Large-scale Simulations in Complex Flows
Title: Large-scale Simulations in Complex Flows
DNr: SNIC 2019/1-41
Project Type: SNIC Large Compute
Principal Investigator: Luca Brandt <luca@mech.kth.se>
Affiliation: Kungliga Tekniska högskolan
Duration: 2019-07-01 – 2020-07-01
Classification: 20306 10105
Homepage: http://www.mech.kth.se/
Keywords:

Abstract

We present a large-level request for computer time on high-performance computing (HPC) resources within the Swedish National Infrastructure for Computing (SNIC). We summarize here the projects by the research group Micro Complex Flow, at the Linne FLOW Centre, (VR Excellence Centre) at KTH Mechanics. The group, with Pi's Prof. Brandt and Lundell, Assoc. Prof. Dahlkild, Lundell, Mihaescu, Duwig, Bagheri and Prahl Wittberg, Dr. Do-Quang and Tammisola, consists of a total of 8 senior researchers, 8 Postdocs and 23 PhD students, i.e. a total of 39 researchers.

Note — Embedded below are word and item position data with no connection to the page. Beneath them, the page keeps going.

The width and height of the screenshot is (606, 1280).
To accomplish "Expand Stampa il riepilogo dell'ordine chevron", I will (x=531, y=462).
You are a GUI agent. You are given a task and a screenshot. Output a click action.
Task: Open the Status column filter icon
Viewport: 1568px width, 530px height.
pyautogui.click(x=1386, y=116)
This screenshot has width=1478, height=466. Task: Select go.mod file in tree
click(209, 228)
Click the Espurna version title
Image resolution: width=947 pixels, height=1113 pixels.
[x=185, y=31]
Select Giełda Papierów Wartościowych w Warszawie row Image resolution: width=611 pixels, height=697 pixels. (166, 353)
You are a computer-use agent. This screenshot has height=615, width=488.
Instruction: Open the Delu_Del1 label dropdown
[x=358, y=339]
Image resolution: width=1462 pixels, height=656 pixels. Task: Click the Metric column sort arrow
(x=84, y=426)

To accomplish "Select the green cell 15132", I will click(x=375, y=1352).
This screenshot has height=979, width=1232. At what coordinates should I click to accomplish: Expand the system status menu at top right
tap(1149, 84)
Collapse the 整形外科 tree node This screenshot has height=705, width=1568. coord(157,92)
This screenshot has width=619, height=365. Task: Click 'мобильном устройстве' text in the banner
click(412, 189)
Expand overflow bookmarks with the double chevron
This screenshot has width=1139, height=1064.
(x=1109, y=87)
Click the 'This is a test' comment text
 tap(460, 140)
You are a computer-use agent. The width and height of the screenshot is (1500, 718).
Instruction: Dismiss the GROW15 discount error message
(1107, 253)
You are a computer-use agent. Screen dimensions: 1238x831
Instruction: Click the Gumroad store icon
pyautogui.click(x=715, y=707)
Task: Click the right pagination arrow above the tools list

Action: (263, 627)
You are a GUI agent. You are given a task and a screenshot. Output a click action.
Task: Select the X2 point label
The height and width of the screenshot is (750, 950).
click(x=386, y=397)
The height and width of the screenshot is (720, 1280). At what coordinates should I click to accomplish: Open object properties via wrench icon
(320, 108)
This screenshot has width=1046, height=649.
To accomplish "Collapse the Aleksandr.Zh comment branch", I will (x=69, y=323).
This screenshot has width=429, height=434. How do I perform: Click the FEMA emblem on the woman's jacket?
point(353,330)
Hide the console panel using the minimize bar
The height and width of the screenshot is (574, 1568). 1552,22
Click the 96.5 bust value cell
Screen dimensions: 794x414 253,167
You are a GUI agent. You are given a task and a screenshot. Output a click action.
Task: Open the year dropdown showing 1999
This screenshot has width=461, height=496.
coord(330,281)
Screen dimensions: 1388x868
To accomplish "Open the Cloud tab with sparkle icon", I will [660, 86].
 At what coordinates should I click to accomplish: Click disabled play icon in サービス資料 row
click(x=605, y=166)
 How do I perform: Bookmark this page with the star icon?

In the proposal we list 26 research projects that rely on HPC resources, grouped in five focal areas to enable a quick overview. Many researchers participate in and contribute to more than one area. 1. Suspension flows: Simulations of flows with rigid, elongated and deformable particles and droplets to study rheology, stability and turbulence. 2. Flow at interfaces: Simulations of flows over porous, elastic, poro-elastic and micro-structured interfaces 3. Bio-physical flows: Simulations of the fluid dynamics within the human cardiovascular and respiratory systems, and cell transport. 4. Multiphase and free-surface flows with phase change and capillarity:multiphase flow models that account for complex physical phenomena such as phase change, capillary forces, buoyancy-induced convection to study bubble/droplet spreading, breakup with evaporation, gasification and boiling process, etc. 5. Unsteady flows for clean vehicles: Simulations of compressible flows, with heat- and mass-transfer associated with internal combustion engines and gas turbines, to reduce pollutants, improve efficiency and reduce noise.